_Exercise:_
Copy exactly. Begin with the line that contains "Screen dimensions: 663x467" and stop after the last line of the records.

(Saved entries)
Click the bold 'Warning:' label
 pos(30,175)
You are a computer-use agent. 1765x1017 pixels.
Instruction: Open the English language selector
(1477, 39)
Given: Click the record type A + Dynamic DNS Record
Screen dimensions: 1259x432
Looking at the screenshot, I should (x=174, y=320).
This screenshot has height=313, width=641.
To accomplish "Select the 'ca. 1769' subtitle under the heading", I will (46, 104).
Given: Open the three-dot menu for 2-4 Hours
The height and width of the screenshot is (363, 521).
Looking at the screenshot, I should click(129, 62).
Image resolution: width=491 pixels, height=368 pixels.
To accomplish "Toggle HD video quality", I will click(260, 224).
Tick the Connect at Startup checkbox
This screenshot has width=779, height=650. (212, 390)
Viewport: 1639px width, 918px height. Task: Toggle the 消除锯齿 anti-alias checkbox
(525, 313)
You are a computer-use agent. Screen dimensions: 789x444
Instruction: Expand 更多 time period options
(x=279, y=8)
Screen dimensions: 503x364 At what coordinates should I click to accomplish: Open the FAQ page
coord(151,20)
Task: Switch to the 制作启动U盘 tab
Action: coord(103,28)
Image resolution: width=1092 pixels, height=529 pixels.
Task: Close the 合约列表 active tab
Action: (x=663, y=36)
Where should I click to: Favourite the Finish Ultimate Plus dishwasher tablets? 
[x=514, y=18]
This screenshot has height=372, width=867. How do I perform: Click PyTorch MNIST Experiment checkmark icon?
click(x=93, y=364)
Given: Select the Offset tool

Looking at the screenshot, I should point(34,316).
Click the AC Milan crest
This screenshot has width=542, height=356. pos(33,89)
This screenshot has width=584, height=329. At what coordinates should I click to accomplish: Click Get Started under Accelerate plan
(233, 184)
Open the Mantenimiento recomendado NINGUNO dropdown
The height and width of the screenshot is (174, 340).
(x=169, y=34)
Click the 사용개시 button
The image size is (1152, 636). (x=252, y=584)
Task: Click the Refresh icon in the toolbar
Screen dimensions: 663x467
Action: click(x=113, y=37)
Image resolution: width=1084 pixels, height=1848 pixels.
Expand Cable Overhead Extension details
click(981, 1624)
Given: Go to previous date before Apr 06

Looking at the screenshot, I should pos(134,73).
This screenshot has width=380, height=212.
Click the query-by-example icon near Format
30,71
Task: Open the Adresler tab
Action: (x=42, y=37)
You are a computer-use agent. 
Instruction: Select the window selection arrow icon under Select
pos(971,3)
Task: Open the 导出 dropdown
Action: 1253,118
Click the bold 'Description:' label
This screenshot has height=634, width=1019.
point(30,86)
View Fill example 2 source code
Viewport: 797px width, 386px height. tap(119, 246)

_Response area:_
Screen dimensions: 663x467
Action: click(x=113, y=37)
Image resolution: width=1084 pixels, height=1848 pixels.
Expand Cable Overhead Extension details
click(981, 1624)
Given: Go to previous date before Apr 06

Looking at the screenshot, I should pos(134,73).
This screenshot has width=380, height=212.
Click the query-by-example icon near Format
30,71
Task: Open the Adresler tab
Action: (x=42, y=37)
You are a computer-use agent. 
Instruction: Select the window selection arrow icon under Select
pos(971,3)
Task: Open the 导出 dropdown
Action: 1253,118
Click the bold 'Description:' label
This screenshot has height=634, width=1019.
point(30,86)
View Fill example 2 source code
Viewport: 797px width, 386px height. tap(119, 246)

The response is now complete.